Von Jost SchneiderRSS-Newsfeed neuer Artikel von Jost Schneider

Besprochene Bücher / Literaturhinweise

Welcher Literaturdozent hätte dies nicht schon erlebt: In einem Seminar über die deutsche Aufklärung wird Lessing zunächst als Prototyp des vorurteilsfreien, logisch argumentierenden, sachlich urteilenden Denkers vorgestellt. Doch wenn die Rede auf die letzten acht Paragrafen seiner bekannten Schrift über "Die Erziehung des Menschengeschlechts" kommt, scheint dieses Bild einen Riss zu erhalten. Denn Lessing formuliert darin Mutmaßungen über eine eventuelle Wiedergeburt des Individuums, die eher den populären abergläubischen Vorstellungen der ungebildeten Masse als der Gedankenwelt eines aufklärerischen Gelehrten zu entstammen scheinen.

In seiner klar strukturierten, jederzeit nachvollziehbar argumentierenden Studie über "Unsterblichkeit und Identität beim jungen Herder" kann Tino Markworth einleitend zeigen, dass solche Mutmaßungen im dritten Viertel des 18. Jahrhunderts auch in der gelehrten Welt weite Verbreitung fanden, und zwar aus durchaus seriösen, eine Crux der aufklärerischen Vernunftreligion widerspiegelnden Motiven. Wenn sich nämlich in einer solchen Vernunftreligion die neue aufklärerische Geschichtsphilosophie und das modernisierte, teilsäkularisierte Christentum widerspruchsfrei verbinden lassen sollten, dann musste nicht zuletzt geklärt werden, ob das Individuum innerhalb des göttlichen Weltdramas nur einen oder mehrere Auftritte haben sollte, ob es also an mehreren Phasen der Geschichtsentwicklung Anteil haben oder auf die Dauer einer einzigen Lebensspanne reduziert bleiben sollte.
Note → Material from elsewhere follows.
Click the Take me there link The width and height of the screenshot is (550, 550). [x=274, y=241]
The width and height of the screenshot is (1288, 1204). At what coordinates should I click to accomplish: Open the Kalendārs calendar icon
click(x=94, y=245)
Offenkundig ist diese Frage sowohl im Hinblick auf das Problem der transgenerationellen Gerechtigkeit als auch hinsichtlich der Konzeption des Jüngsten Gerichtes von zentraler Bedeutung. Wie ist es zu rechtfertigen, dass das eine Individuum in einer Periode des Friedens und des Wohlstands, das andere hingegen unter der ständigen Bedrohung durch Kriege und Katastrophen sein Dasein fristen muss? Und wie soll ich meine Identität bestimmen, wenn ich damit rechnen muss, in künftigen Leben, unter völlig veränderten Bedingungen, erneut mein Glück machen zu müssen bzw. zu dürfen?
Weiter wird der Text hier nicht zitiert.